Proposed New Format: An Elite Eight with Consolation (3 matches/team)

The obvious solution from an aesthetic and player health standpoint would be to play a Final Four similar to a club final played in Europe. Four teams, two semifinals on Saturday and a Final/3rd place match on Sunday. But, while I really like the simplicity and marketing aspects of a Final Four I’m not sure it’s the right solution. After all, the collegiate championshps are a “collegial” event and it’s a great opportunity for athletes to interact with one another. Some colleges even tie club funding support to attending a National Championship. While limiting the final tournament to four teams would greatly simplify things it would also deny too many teams the opportunity to play in a final event.

So, if 2 matches over 2 days is too little and 4/5 matches over 3 days is too much I think the Goldilocks solution would be an Elite Eight (with consolation) played over 3 days. This would still have the simplicity/clarity of a Final Four while making sure each team gets 3 full length matches. Here’s how the 1st Division would have looked if we took the 5 D1 teams and the top 3 D2 from the 2024 Championships and seeded them 1 to 8.

While an Elite Eight knockout is simple and would require fewer match there are some drawbacks to this format. The biggest one, as anyone who follows NCAA March Madness knows is that there are no second chances. With group play you can recover from an earlier loss.
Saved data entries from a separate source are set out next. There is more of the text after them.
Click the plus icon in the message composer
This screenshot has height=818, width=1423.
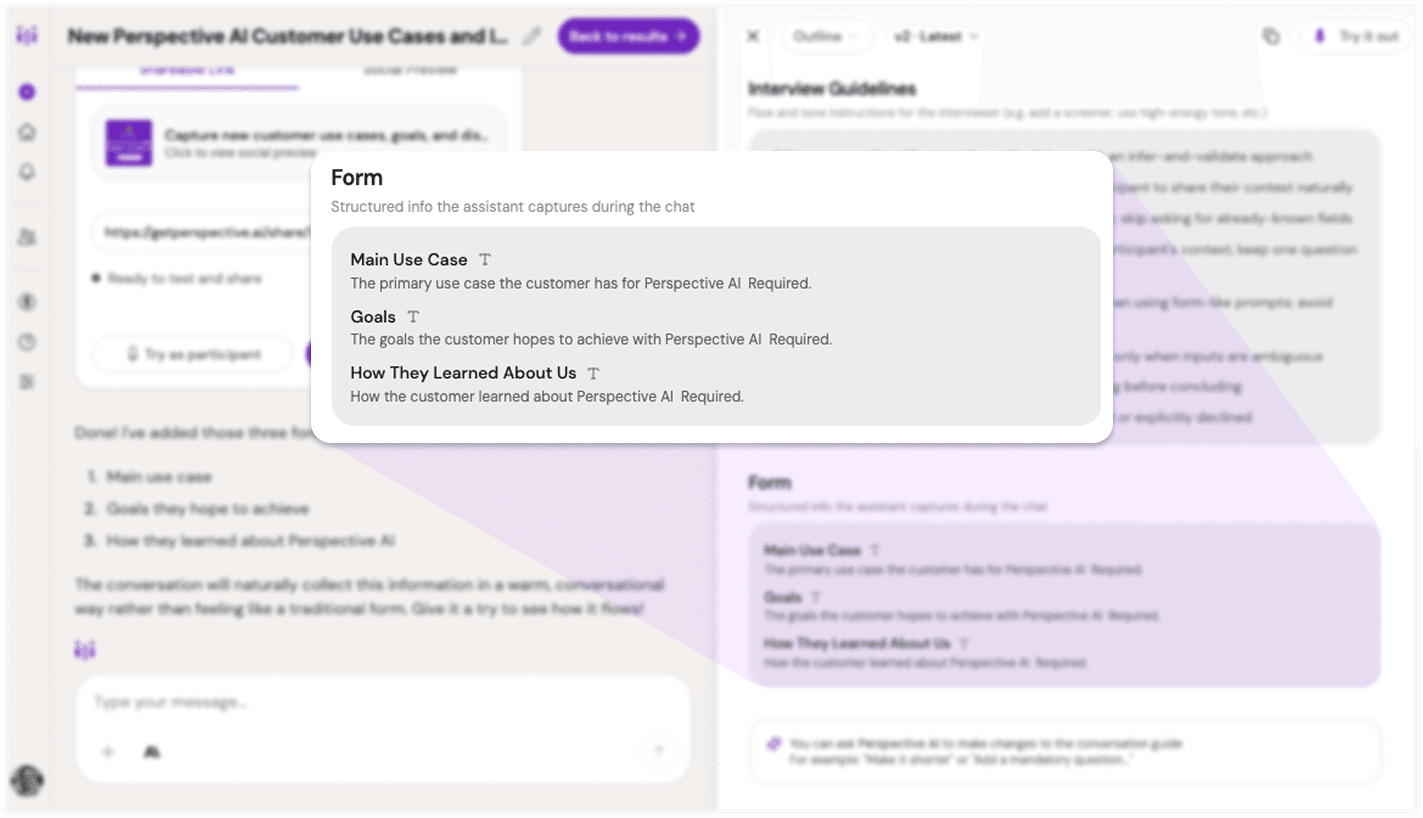108,751

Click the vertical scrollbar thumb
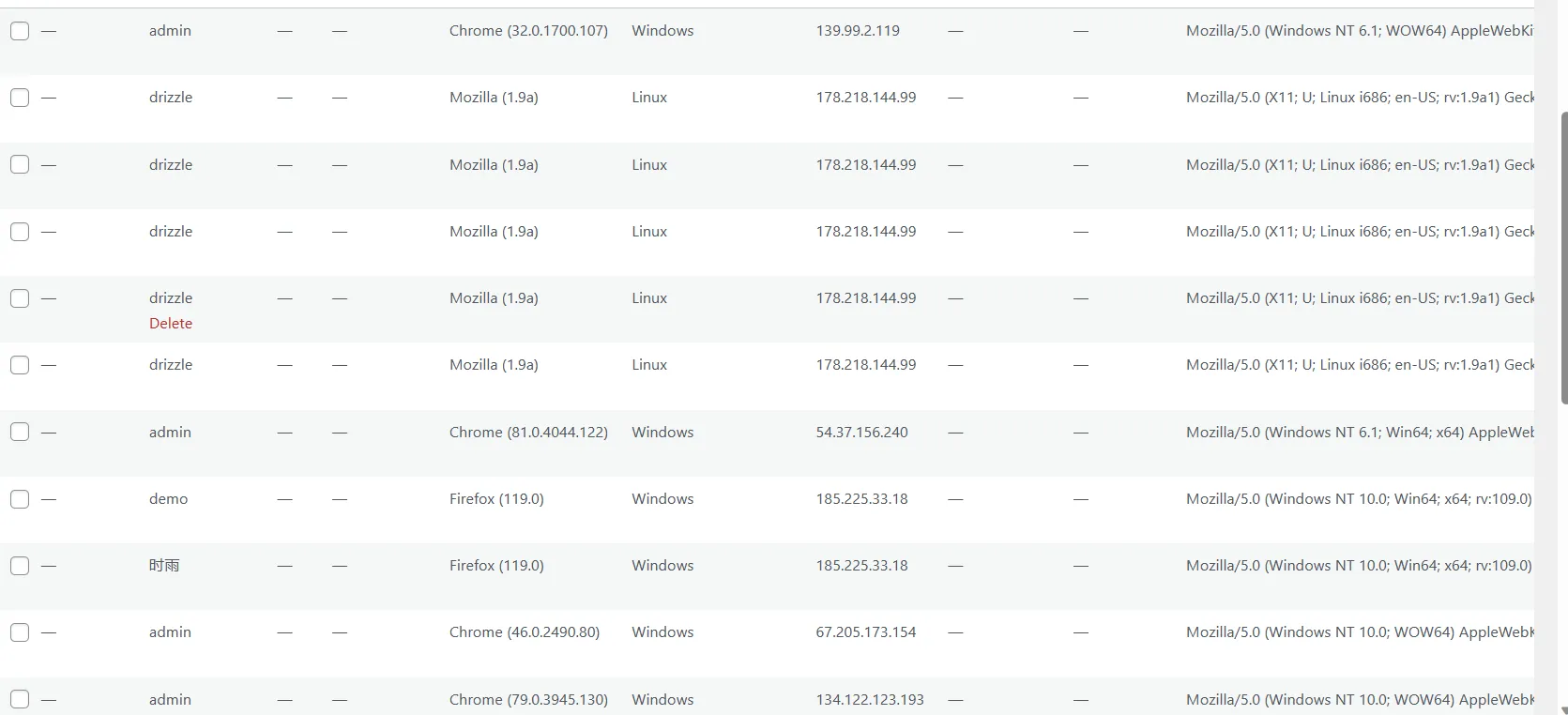[1562, 258]
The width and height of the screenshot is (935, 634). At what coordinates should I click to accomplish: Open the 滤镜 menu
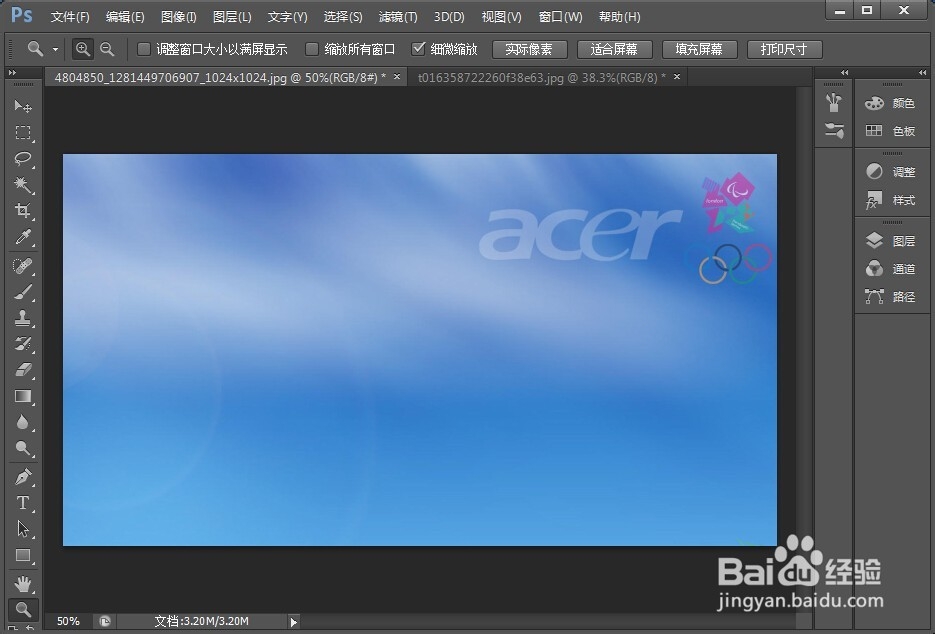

With a knockout tourney your title chances could be over after your first match. While the inclusion of consolation matches means you can keep playing it’s still a bummer.

Match Timing

Another drawback would be some possible complications with the timing of the matches. Ideally, each team would play 1 match/day, but this would necessitate matches being played earlier on Friday and all teams taking another day off from school. Or alternatively, some teams would play two matches on Saturday. This could be a negative, though, in Sunday matches with one side (having played on Friday night and Saturday) being more rested than their opponent (having played two matches on Saturday).


Finally, with no second chances it would be imperative that teams were properly and fairly seeded. After all, nobody wants to see the two best teams playing each other in the first game. Currently, the seeding process is limited by a lack of regular season structure in terms of college teams playing each other on a regular basis. It’s not that teams don’t want to play each other. It’s just that geography and a lack of coordination sometimes limits those opportunities. This could be addressed with the clear designation of some in-season collegiate tournaments or collegiate conferences as competitions that that will be used for seeding determination. Regional qualification matches could even be scheduled to help determine seeding.

Multiple Divisions and Size Limitations

The US Handball Union organized the 2024 Championship and decided to go with 2 Divisions. With two clear groupings of quality this was a decision that made sense and it was validated with fewer blowouts and as far as I know, no complaints from any of the teams. If there are enough teams an Elite 8 format could also work for D2. That said, in future seasons it may not be as clear cut where to draw the line between two divisions. And, how that line should be drawn. After all, if one looks at NCAA or high school sports divisions those divisions aren’t determined by the quality of the teams, but by other factors such as whether scholarships are awarded, stadium size and school enrollment. And, due to graduation and/or the arrival of key athletes the quality of collegiate handball teams can vary significantly from year to year.

Finally, at some point there is a breaking point of too many teams. (Or, there should be a breaking point.). At which point it will be necessary to reevaluate the concept of an “all comers” final tournament. The logical solution would probably be then to have regional qualifiers akin to what some NCAA sports like basketball have.

Too many collegiate teams would sure be a good problem to have. In the next installment I’ll discuss better promotion and presentation of the collegiate handball championships and how that could help fuel collegiate club growth.